The "manuscript Gent KANTL", a Middle Dutch cookbook from the 15th century, lists several fillings for vlade which resemble fillings of either fruit or custard, as well as a hot-water-crust pastry recipe for vlade. It is not clear from the text alone whether the vlade recipes would have been put in a crust, and one of them specifically mentions filling a bowl; vla in modern Dutch refers to flan or pudding. However, it also lists pies (tarten) with apple or cherry filling that are specifically baked in bread (broot), which bear a stronger resemblance to modern vlaai.

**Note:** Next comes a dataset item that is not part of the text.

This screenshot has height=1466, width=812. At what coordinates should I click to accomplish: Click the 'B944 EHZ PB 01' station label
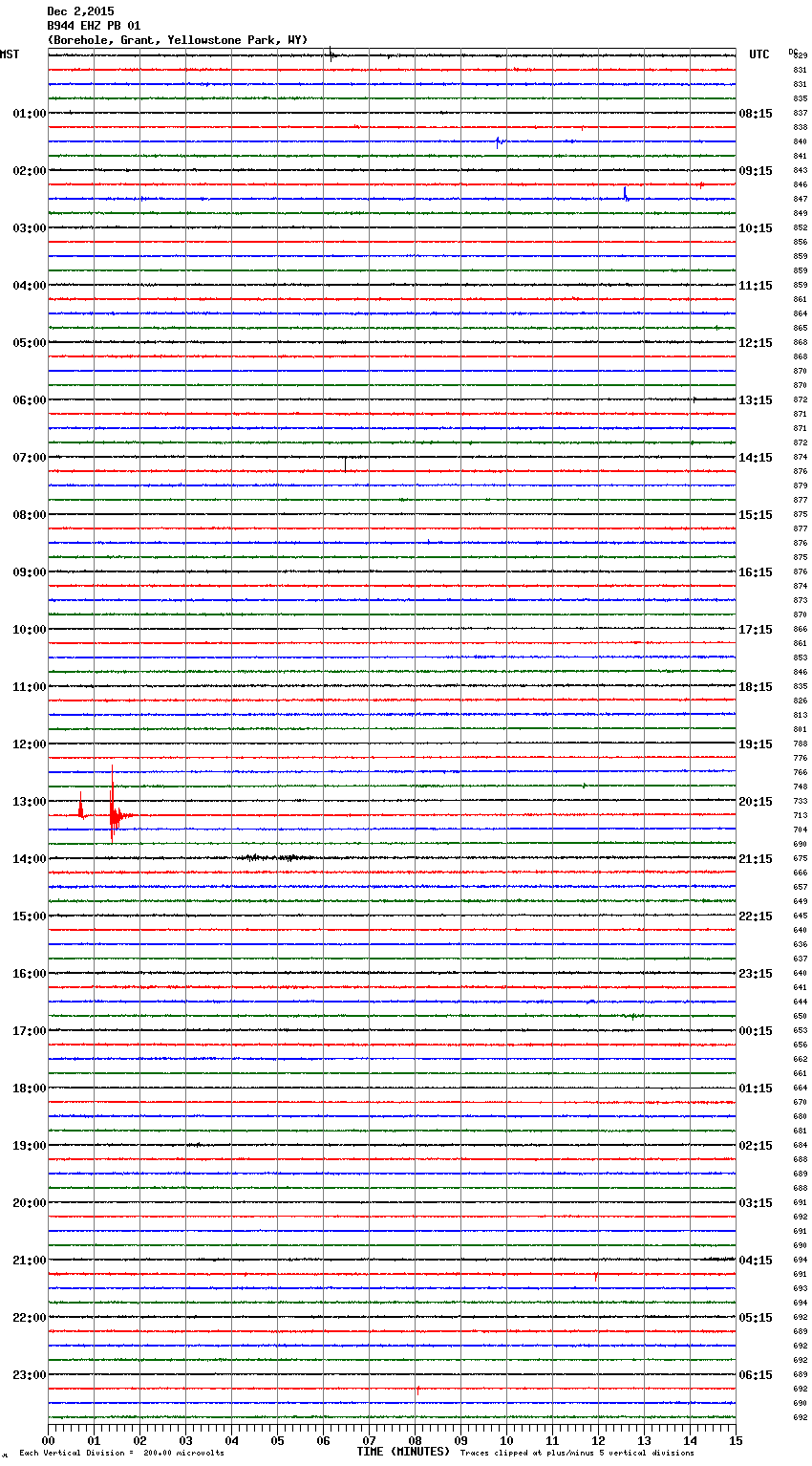[x=93, y=26]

A similar pie exists in the Pennsylvanian Cuisine, named "shoo-fly". This pie was introduced in Pennsylvania by Dutch and German immigrants in the second half of the 19th century. In structure identical to a "kruimelvlaai", it is also the inclusion of the name "fly" that sounds almost identical to how the Dutch pronounce the word "vlaai".

Until the mid-20th century, vlaai was considered a luxury item in Limburg that would only be eaten during celebrations. In the countryside they were almost always baked by the people themselves, usually in traditional bakehouses. The vlaaien would be served in the afternoon, during the coffee break, with usually two or three different slices per person. Because of the growing economic prosperity after the Second World War, people started eating them more often.

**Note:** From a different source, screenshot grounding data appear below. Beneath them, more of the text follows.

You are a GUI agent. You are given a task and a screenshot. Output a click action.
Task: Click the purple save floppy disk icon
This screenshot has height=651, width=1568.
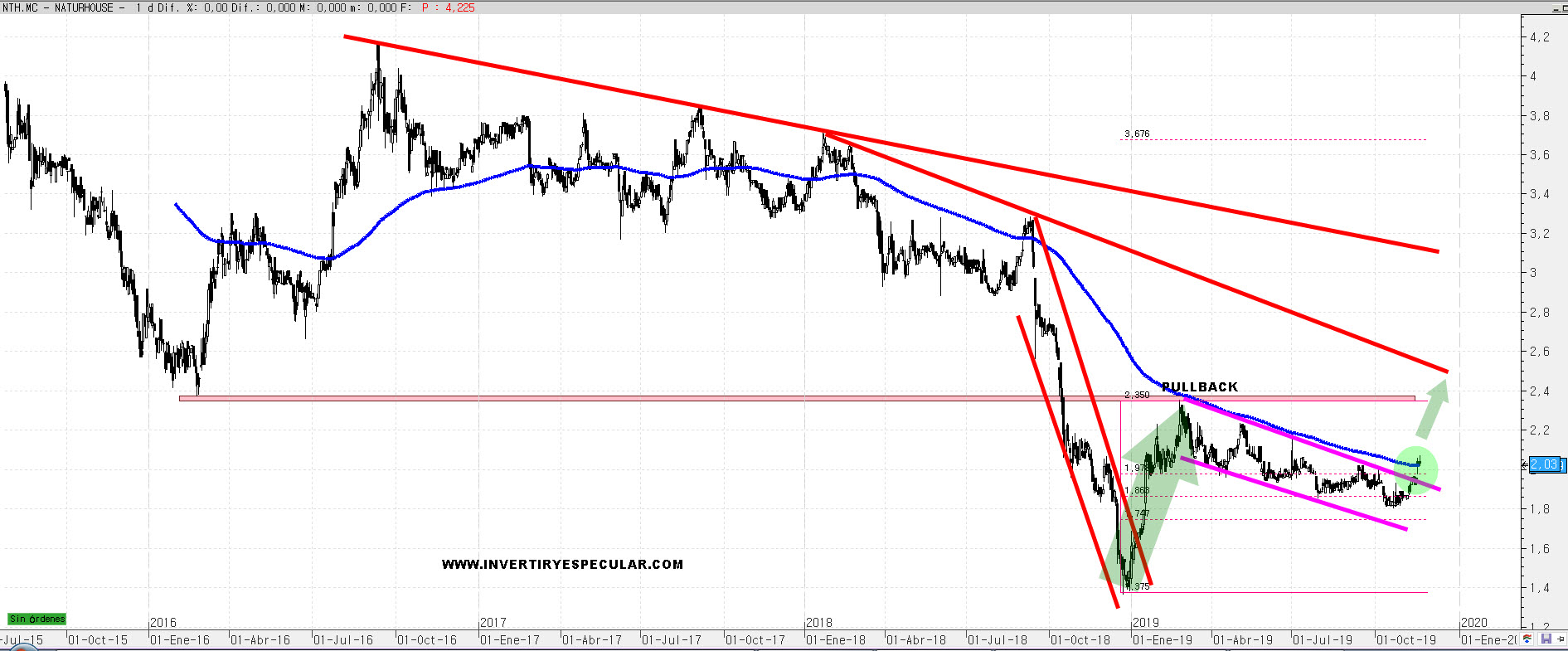click(1546, 639)
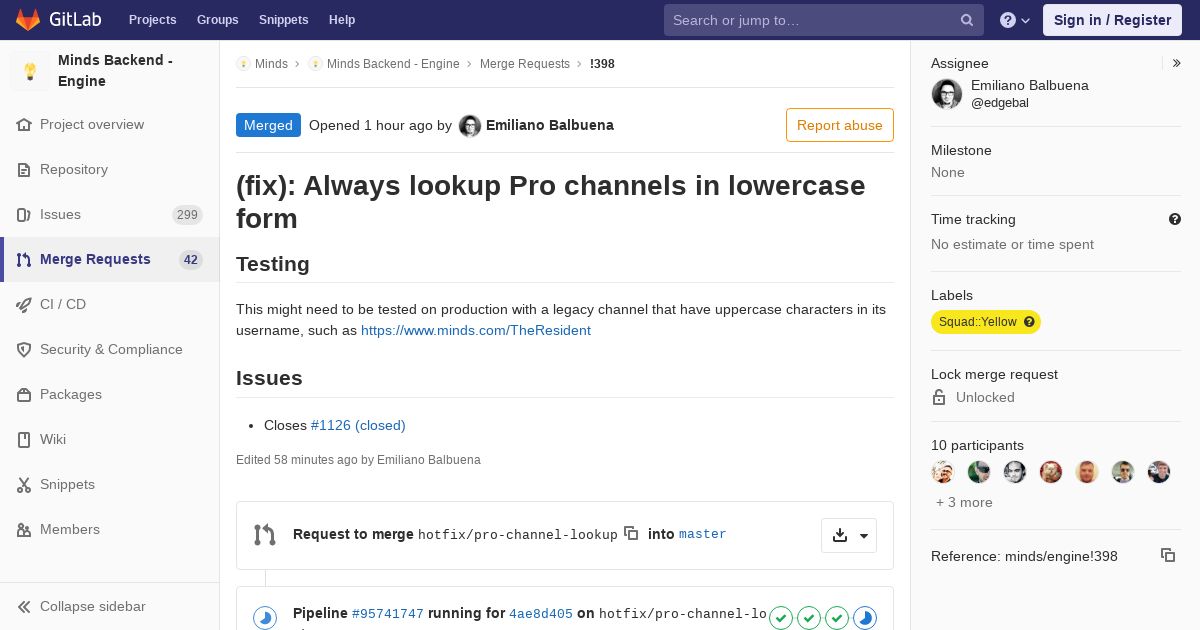Click the search magnifier icon
1200x630 pixels.
pyautogui.click(x=967, y=20)
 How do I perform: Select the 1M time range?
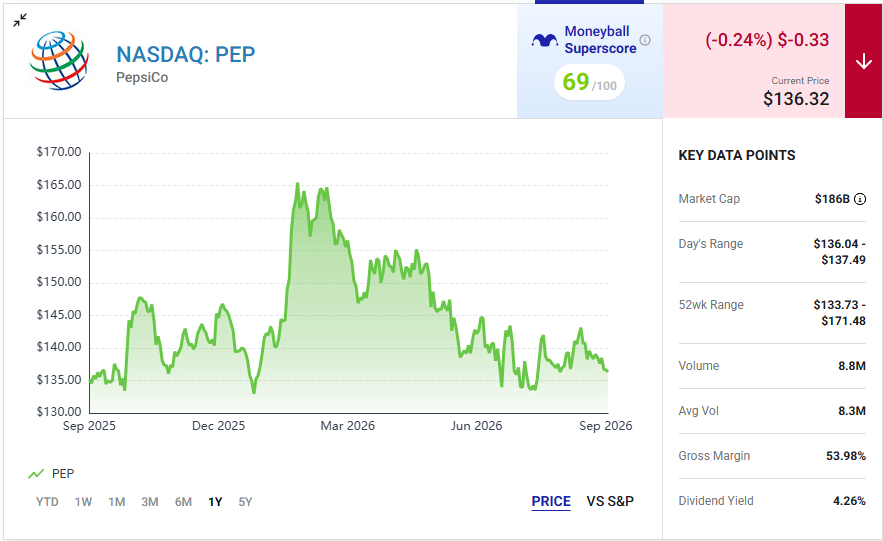117,502
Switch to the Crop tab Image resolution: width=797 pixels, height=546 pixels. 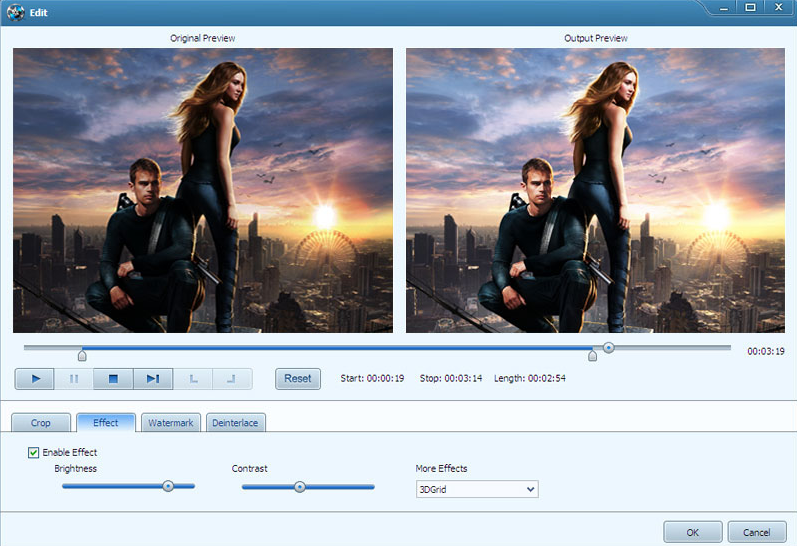click(41, 423)
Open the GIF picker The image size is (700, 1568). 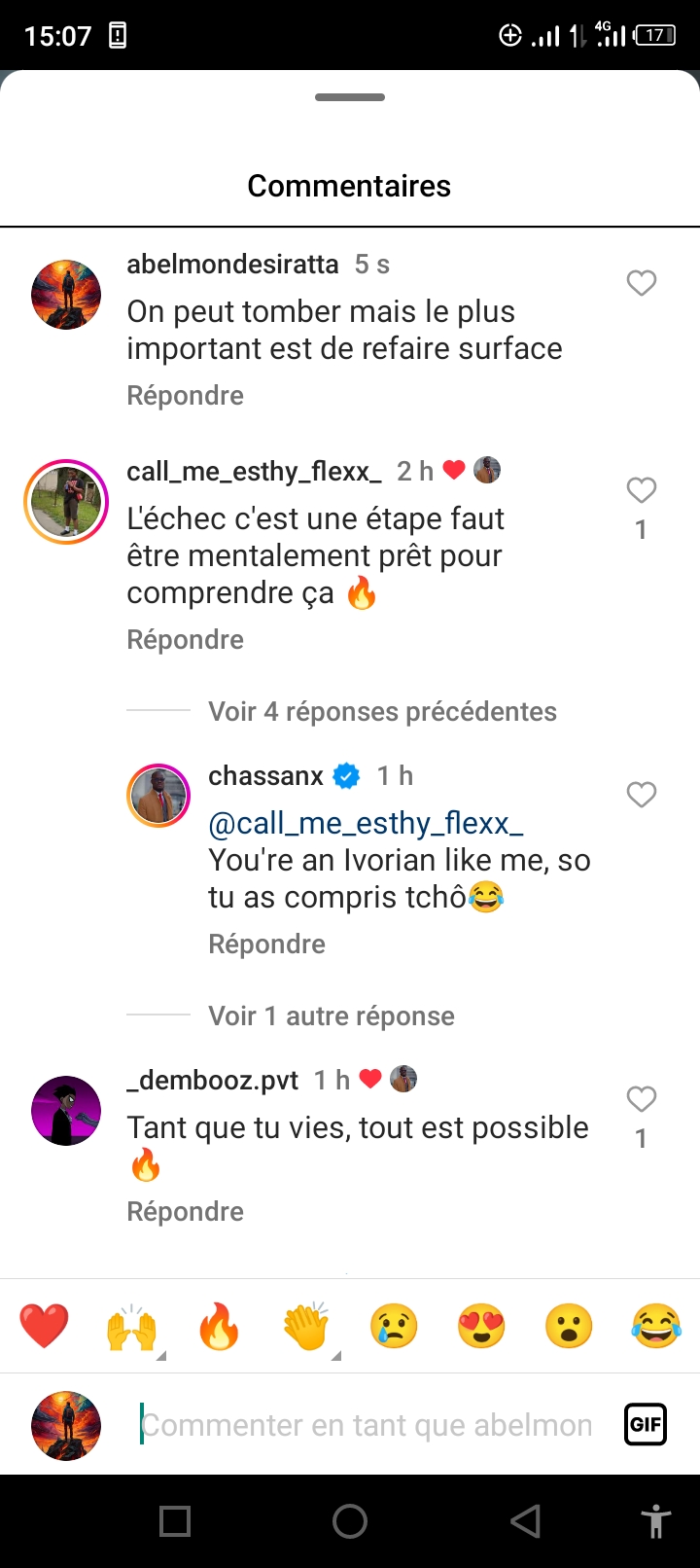[x=646, y=1425]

Vlaaien began to be more widely known outside of Limburg during the late 19th century, mostly because of growing tourism in Dutch southern Limburg. Many tourists took vlaai back home from local bakers. In 1986 the first vlaaien shop opened in Amsterdam. The sale of vlaaien by several supermarket chains also helped in popularizing the pastry. Maria Hubertina Hendrix, also known as "Antje van de Stasie", also helped spread the popularity outside of Limburg. In the early 20th century she sold her Weerter vlaaitjes at the train station in Weert; this caused the pastry to become well known by travelers from all over the Netherlands. After a while, the Weerter vlaaien were also sold in Nijmegen.

==Geographical indication==
On 17 November 2022, the Netherlands and Belgium applied for protection of the designation Limburgse vlaai as a Protected Geographical Indication (PGI) in the European Union, which was granted starting 22 January 2024.